Configuring static lists
|
Step |
Command |
Remarks |
|
1. Enter system view. |
system-view |
N/A |
|
2. Enter WLAN IDS view. |
wlan ids |
N/A |
|
3. Add an entry into the white list. |
whitelist mac-address mac-address |
Optional. By default, no white list exists. |
|
4. Add an entry into the static blacklist. |
static-blacklist mac-address mac-address |
Optional. By default, no static blacklist exists. |
Configuring dynamic blacklist
|
Step |
Command |
Remarks |
|
1. Enter system view. |
system-view |
N/A |
|
2. Enter WLAN IDS view. |
wlan ids |
N/A |
|
3. Enable the dynamic blacklist feature. |
dynamic-blacklist enable |
Optional. By default, the dynamic blacklist feature is disabled. |
|
4. Configure the lifetime for dynamic blacklist entries. |
dynamic-blacklist lifetime lifetime |
Optional. By default, the lifetime is 300 seconds. |
Displaying and maintaining blacklist and whitelist
|
Task |
Command |
Remarks |
|
Display blacklist entries. |
display wlan blacklist { static | dynamic } [ | { begin | exclude | include } regular-expression ] |
Available in any view. |
|
Display white list entries. |
display wlan whitelist [ | { begin | exclude | include } regular-expression ] |
Available in any view. |
|
Clear dynamic blacklist entries. |
reset wlan dynamic-blacklist { mac-address mac-address | all } |
Available in user view. |
WLAN IDS configuration examples
WLAN IDS configuration example
Network requirements
As shown in Figure 2, WLAN IDS allows Client 1 (MAC address 000f-e215-1515), Client 2 (MAC address 000f-e215-1530) and Client 3 (MAC address 000f-e213-1235) to access the fat AP. Configure the operating mode of the fat AP as hybrid to enable it to provide WLAN access services and detect rogue clients in the network.
Configuration procedure
# Create a WLAN ESS interface.
<AP> system-view
[AP] interface wlan-bss 1
[AP-WLAN-BSS1] quit
# Create service template 1 of clear type, configure its SSID as service.

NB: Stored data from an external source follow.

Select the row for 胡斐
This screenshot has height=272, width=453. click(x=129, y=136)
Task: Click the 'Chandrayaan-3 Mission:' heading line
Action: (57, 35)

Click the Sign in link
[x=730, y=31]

[AP] wlan service-template 1 clear
[AP-wlan-st-1] ssid service
[AP-wlan-st-1] authentication-method open-system
[AP-wlan-st-1] service-template enable
[AP-wlan-st-1] quit
# Bind WLAN-Radio 1/0/1 to service template 1 and WLAN-BSS 1.
[AP] interface WLAN-Radio 1/0/1
[AP-WLAN-Radio1/0/1] service-template 1 interface WLAN-BSS 1
[AP-WLAN-Radio1/0/1] quit
# Configure the AP to operate in hybrid mode. It scans rogue devices and provides access services.

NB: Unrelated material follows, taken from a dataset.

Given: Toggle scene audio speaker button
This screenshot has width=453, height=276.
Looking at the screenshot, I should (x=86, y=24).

[AP] wlan device-detection enable
Blacklist and whitelist configuration example
Network requirements
As shown in Figure 3, to ensure WLAN security, add the MAC address of the client into the blacklist on the AC to disable it from accessing the wireless network through any AP.
Configuration procedure
# Add MAC address 0000-000f-1211 of Client 1 into the blacklist.
<Sysname> system-view
[Sysname] wlan ids
[Sysname-wlan-ids] static-blacklist mac-address 0000-000f-1211
After the configuration, Client 1 cannot access the AP, and other clients can access the network.